Brief> Update the stretch from the line containing "is (573, 1249)." through the line containing "x-category-label: 2021 * / ** is" by swapping "screenshot" for "image" and leaving everything else as it is. Write out only those lines, without the pictures.

START Information supplied

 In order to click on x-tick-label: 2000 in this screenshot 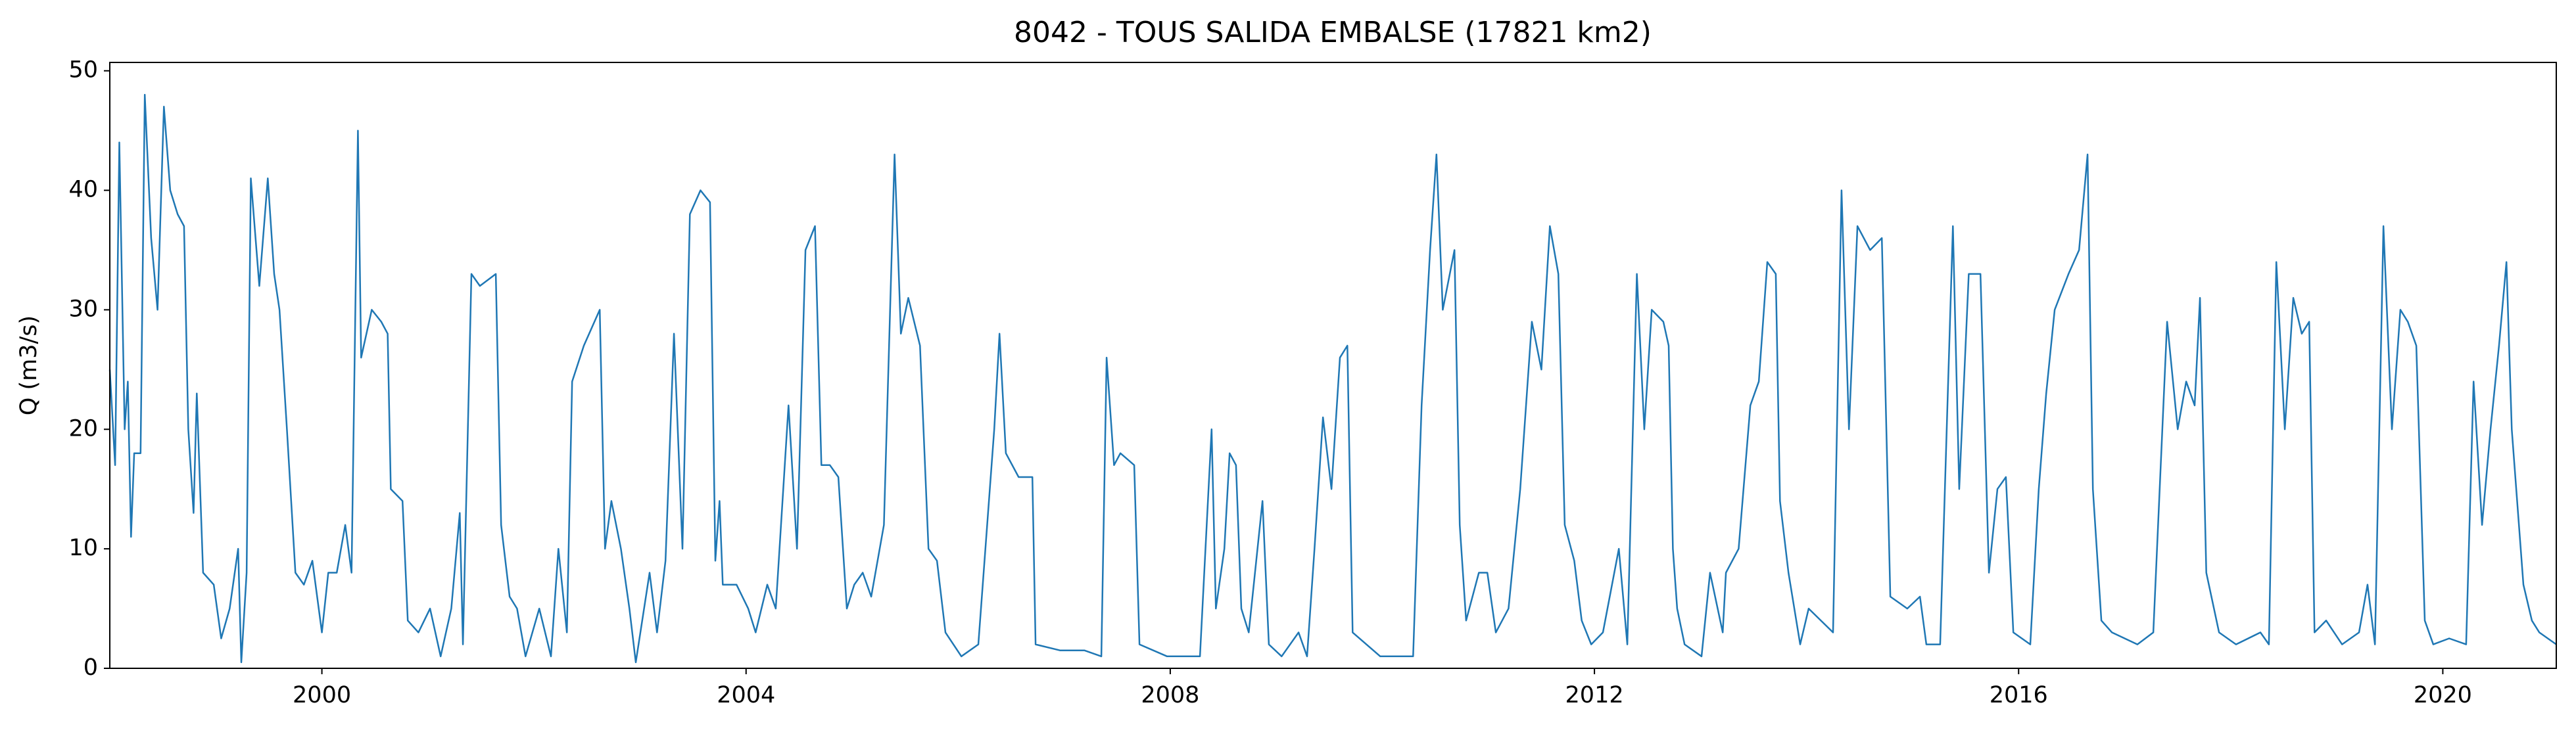, I will do `click(322, 695)`.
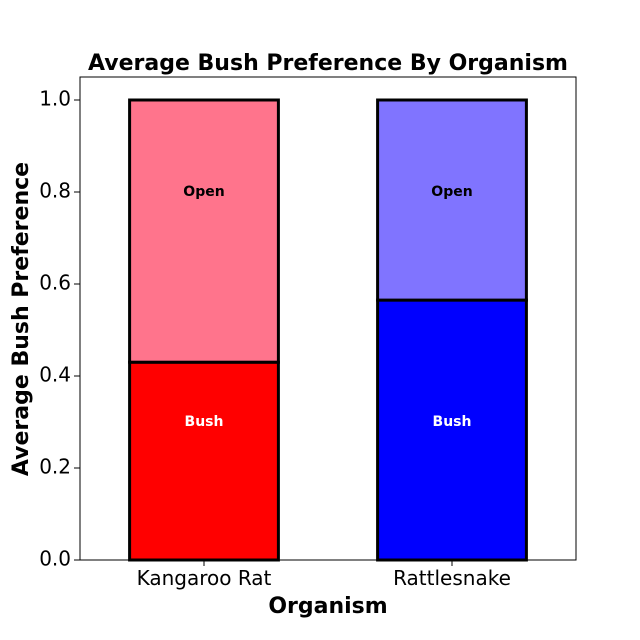 This screenshot has width=640, height=640. What do you see at coordinates (55, 99) in the screenshot?
I see `y-tick-label: 1.0` at bounding box center [55, 99].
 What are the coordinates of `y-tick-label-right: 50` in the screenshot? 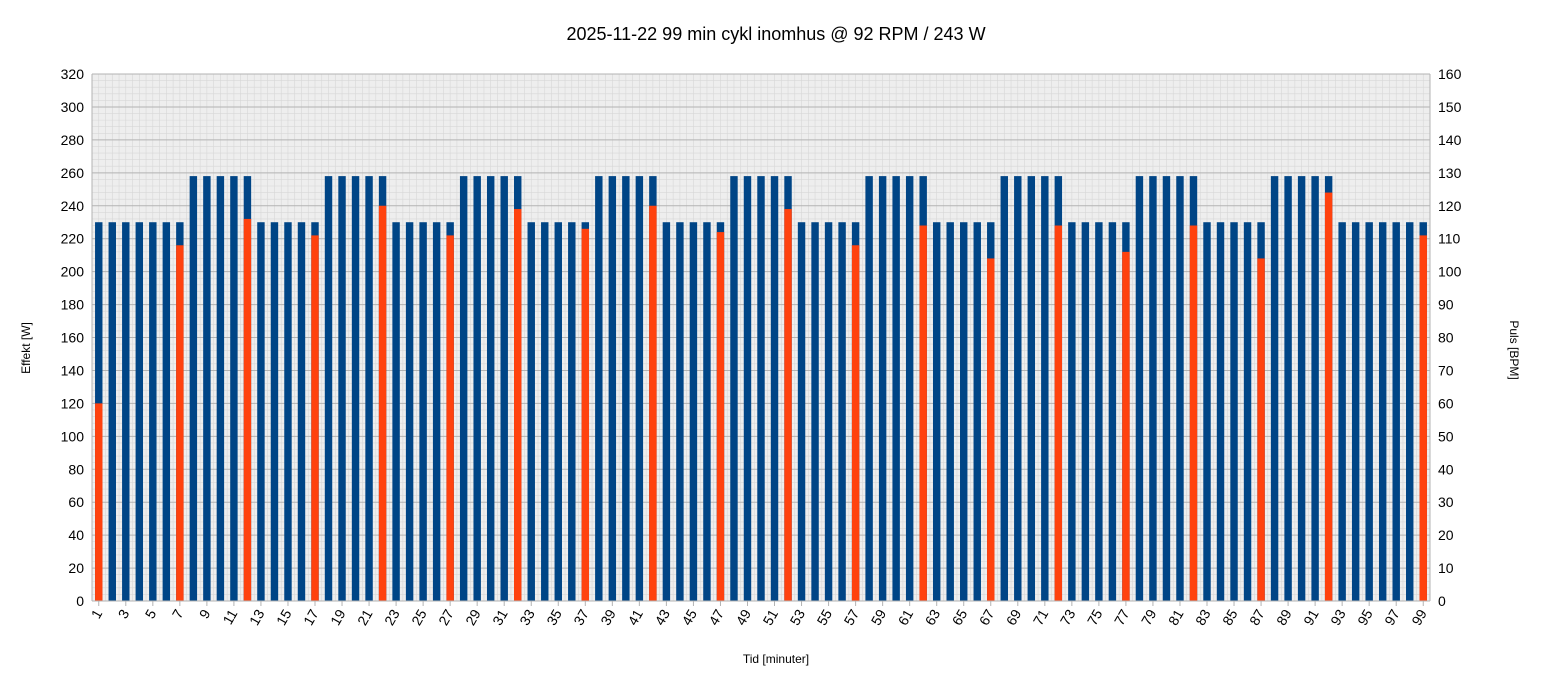 It's located at (1446, 436).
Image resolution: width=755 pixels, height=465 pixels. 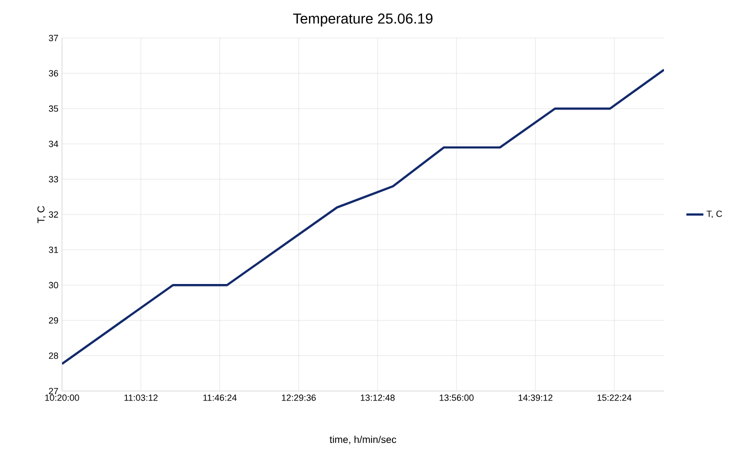 I want to click on x-tick-label: 14:39:12, so click(x=535, y=398).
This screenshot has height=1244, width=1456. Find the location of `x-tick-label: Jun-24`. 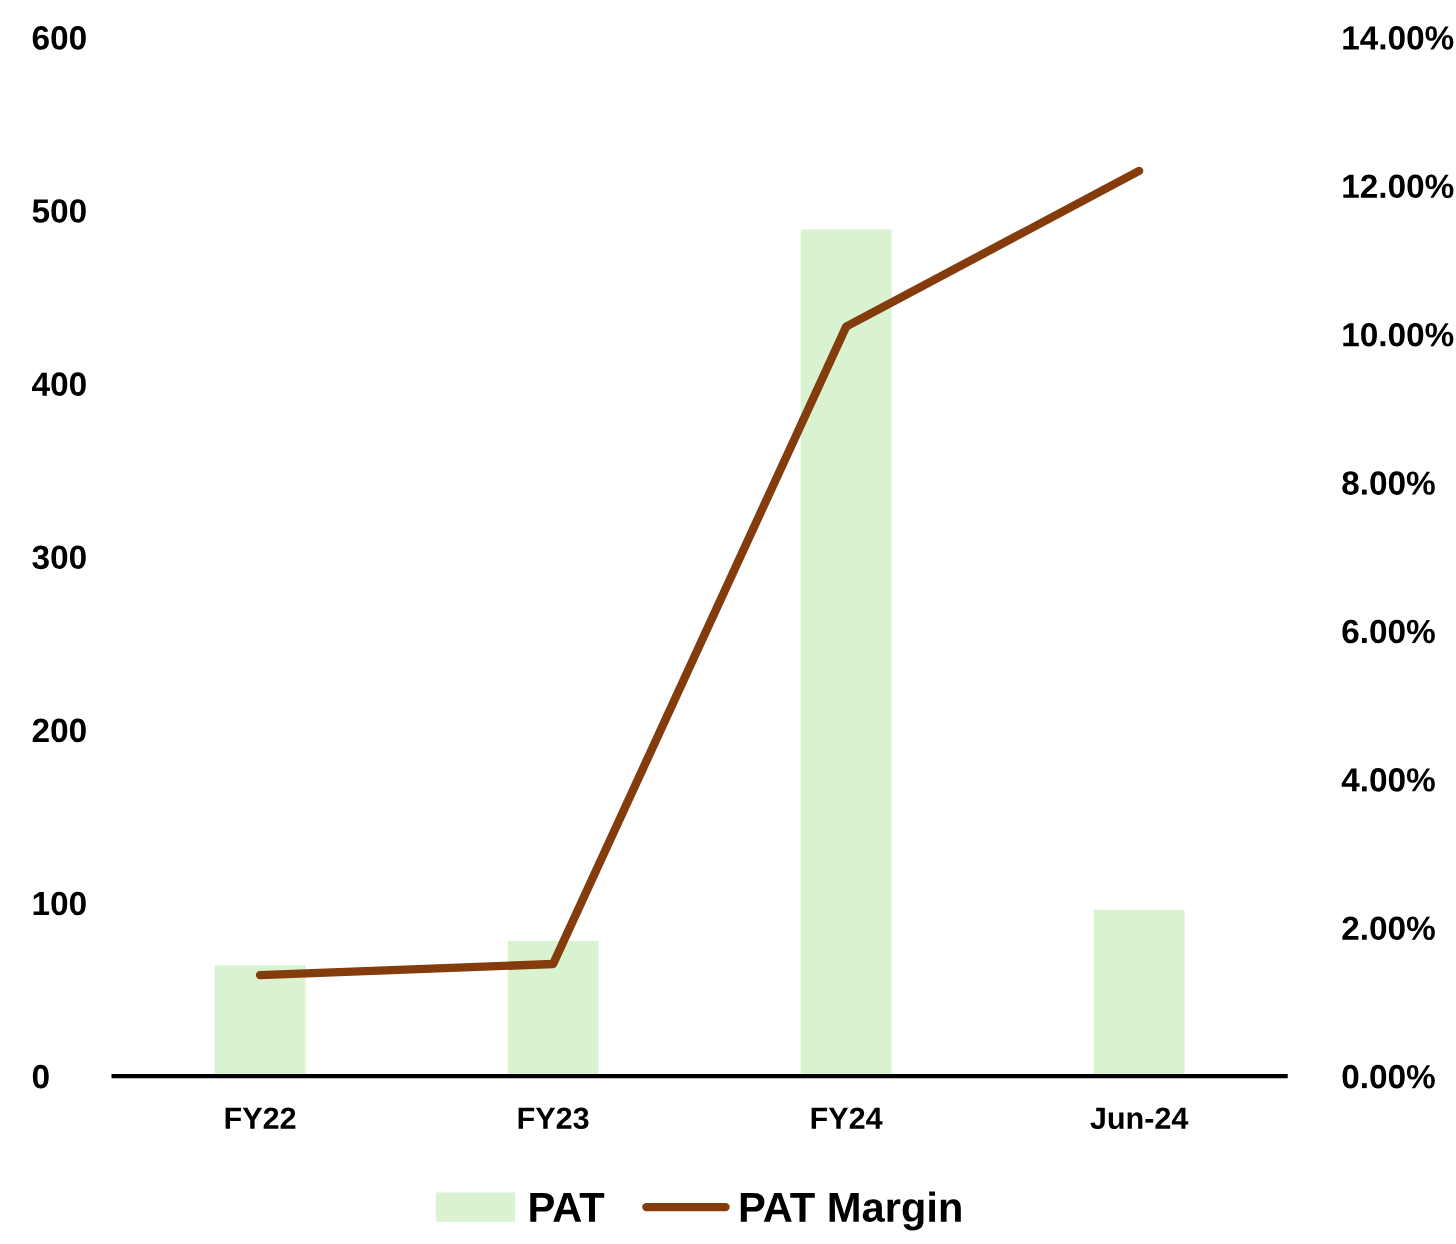

x-tick-label: Jun-24 is located at coordinates (1140, 1118).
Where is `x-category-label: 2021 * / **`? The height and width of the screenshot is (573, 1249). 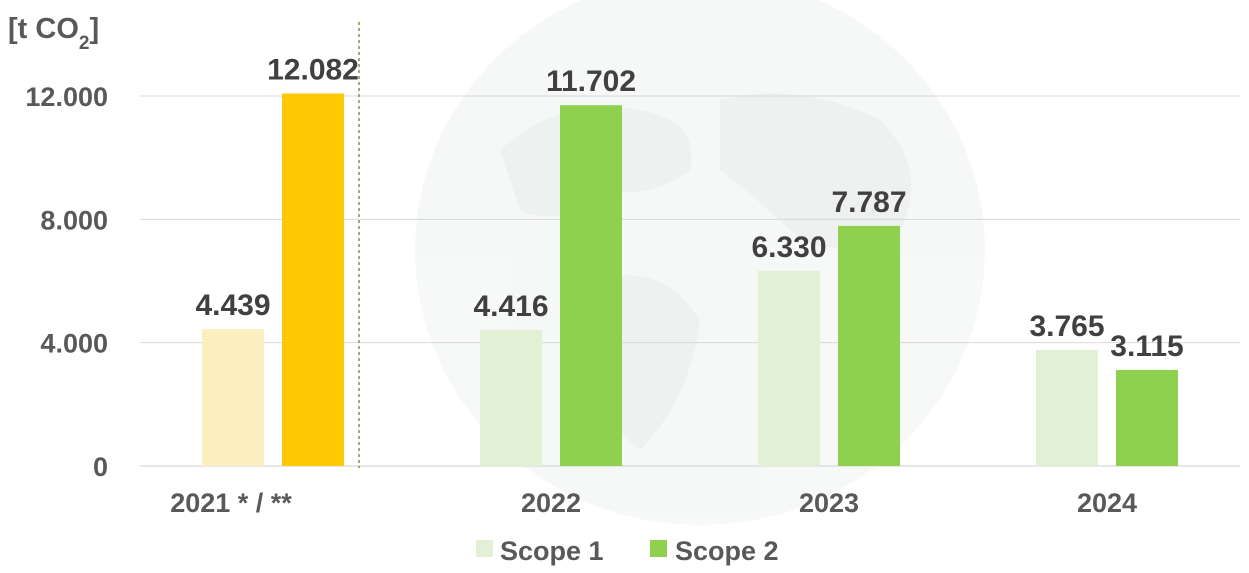
x-category-label: 2021 * / ** is located at coordinates (231, 503).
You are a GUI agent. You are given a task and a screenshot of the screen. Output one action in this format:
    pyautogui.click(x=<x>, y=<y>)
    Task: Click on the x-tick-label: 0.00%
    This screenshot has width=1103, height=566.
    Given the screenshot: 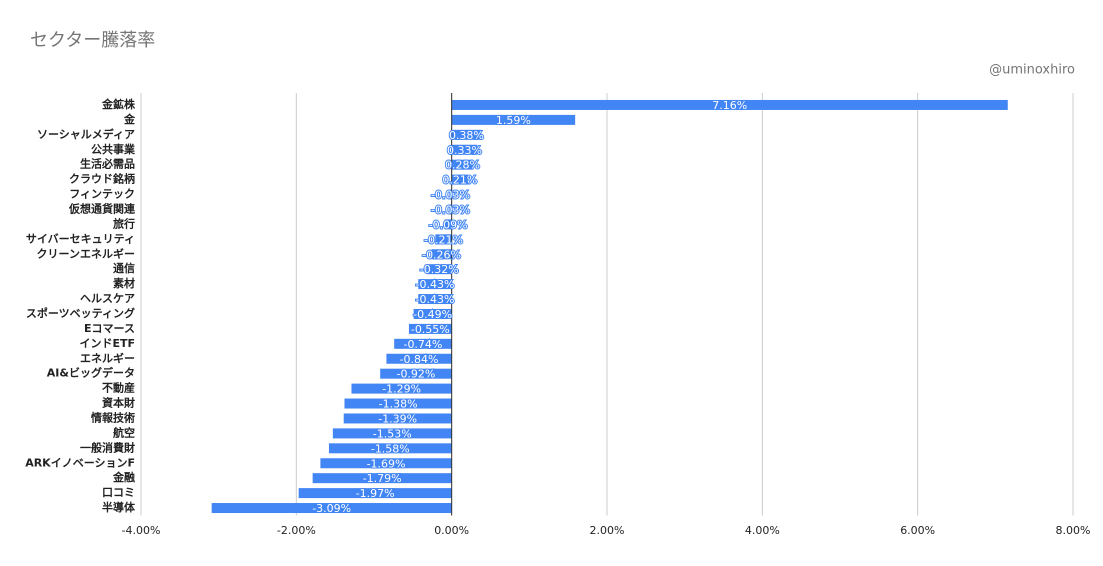 What is the action you would take?
    pyautogui.click(x=452, y=530)
    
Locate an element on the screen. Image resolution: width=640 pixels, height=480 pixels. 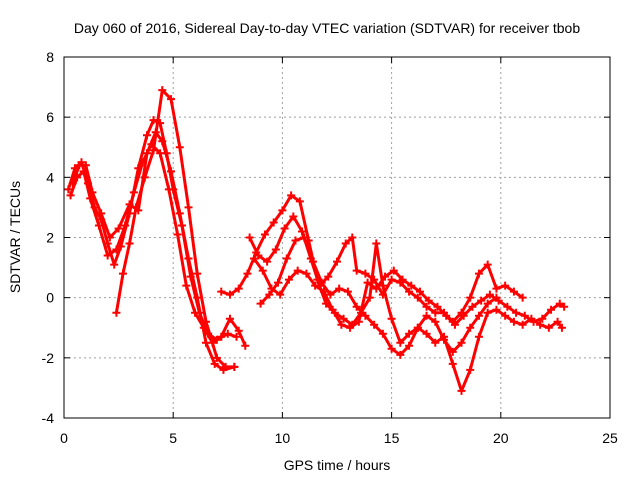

END Information supplied

Task solution>
Where is `x-category-label: 2021 * / **`? The height and width of the image is (573, 1249). 
x-category-label: 2021 * / ** is located at coordinates (231, 503).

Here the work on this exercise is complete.